━━ Excerpted passage ━━
The 47th World Science Fiction Convention (Worldcon), also known as Noreascon 3 (or "...Three", or "...III"), was held on 31 August–4 September 1989 at the Sheraton-Boston Hotel, Hilton Hotel, Boston Park Plaza, and the Hynes Convention Center in Boston, Massachusetts, United States.

The chairman was Mark L. Olson.

Participants 

Attendance was 6,837, out of 7,795 paid memberships.

Guests of Honor 

 Andre Norton (pro)
 Ian & Betty Ballantine (pro)
 The Stranger Club (fan)

The Stranger Club is the first known science fiction club in the Boston area, and the organizers of Boskone I, New England's first science fiction convention, in 1941. Seven surviving members of the latter group attended, including Harry Stubbs (Hal Clement).

Awards

1989 Hugo Awards 

The 1989 Hugo Award base honored the 50th anniversary of both the 1939 New York World's Fair and the first Worldcon. The Fair's iconic Trylon and Perisphere were represented with the Hugo Award rocket taking the place of the  tall Trylon spire.

 Best Novel: Cyteen by C. J. Cherryh
 Best Novella: "The Last of the Winnebagos" by Connie Willis
 Best Novelette: "Schrödinger's Kitten" by George Alec Effinger
 Best Short Story: "Kirinyaga" by Mike Resnick
 Best Non-Fiction Book: The Motion of Light in Water by Samuel R. Delany
 Best Dramatic Presentation: Who Framed Roger Rabbit
 Best Professional Editor: Gardner Dozois
 Best Professional Artist: Michael Whelan
 Best Semiprozine: Locus, edited by Charles N. Brown
 Best Fanzine: File 770, edited by Mike Glyer
 Best Fan Writer: Dave Langford
 Best Fan Artist:
 Brad Foster and
 Diana Gallagher Wu (tie)
━━━
▶ Challenge A
According to the convention article, who chaired Noreascon 3?
The entries that come next are unrelated to the convention article.
━━ Dataset extract ━━
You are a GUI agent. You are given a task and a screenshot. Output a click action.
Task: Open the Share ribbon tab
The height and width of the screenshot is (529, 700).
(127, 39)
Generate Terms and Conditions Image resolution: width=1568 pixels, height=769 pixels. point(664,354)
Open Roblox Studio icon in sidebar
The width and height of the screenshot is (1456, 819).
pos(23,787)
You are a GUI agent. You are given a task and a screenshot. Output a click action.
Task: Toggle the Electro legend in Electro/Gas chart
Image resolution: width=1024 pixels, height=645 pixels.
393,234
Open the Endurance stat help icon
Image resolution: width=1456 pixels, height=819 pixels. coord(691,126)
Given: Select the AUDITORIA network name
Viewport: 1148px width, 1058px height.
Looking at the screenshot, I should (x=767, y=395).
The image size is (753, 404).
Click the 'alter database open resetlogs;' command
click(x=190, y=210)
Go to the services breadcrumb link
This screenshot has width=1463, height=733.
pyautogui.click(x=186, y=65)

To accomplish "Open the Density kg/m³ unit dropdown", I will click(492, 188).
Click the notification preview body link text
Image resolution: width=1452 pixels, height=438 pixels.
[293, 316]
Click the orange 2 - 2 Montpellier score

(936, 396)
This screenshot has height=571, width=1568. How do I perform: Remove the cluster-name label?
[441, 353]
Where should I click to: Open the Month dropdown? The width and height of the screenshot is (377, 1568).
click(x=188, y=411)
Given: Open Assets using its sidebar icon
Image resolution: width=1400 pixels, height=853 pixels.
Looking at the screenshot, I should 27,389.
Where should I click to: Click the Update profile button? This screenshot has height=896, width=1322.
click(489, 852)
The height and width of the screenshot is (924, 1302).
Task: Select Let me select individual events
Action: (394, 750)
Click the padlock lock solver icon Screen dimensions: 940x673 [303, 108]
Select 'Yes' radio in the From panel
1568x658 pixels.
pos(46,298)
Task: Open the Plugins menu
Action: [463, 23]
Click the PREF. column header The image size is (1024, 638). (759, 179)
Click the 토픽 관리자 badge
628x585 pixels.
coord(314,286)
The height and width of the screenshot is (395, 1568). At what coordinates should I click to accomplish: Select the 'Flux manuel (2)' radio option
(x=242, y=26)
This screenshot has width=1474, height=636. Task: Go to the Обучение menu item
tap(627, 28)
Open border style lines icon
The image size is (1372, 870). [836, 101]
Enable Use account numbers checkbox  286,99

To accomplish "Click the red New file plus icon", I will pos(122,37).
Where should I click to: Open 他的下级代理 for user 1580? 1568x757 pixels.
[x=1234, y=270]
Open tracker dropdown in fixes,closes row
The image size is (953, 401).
━━━
▶ Challenge B
In the entries, reproduce word for word the lines from the one containing "This screenshot has width=1474, height=636." through the one containing "Enable Use account", including both of those lines.

▶ Right answer A
Mark L. Olson

▶ Right answer B
This screenshot has width=1474, height=636. Task: Go to the Обучение menu item
tap(627, 28)
Open border style lines icon
The image size is (1372, 870). [836, 101]
Enable Use account numbers checkbox  286,99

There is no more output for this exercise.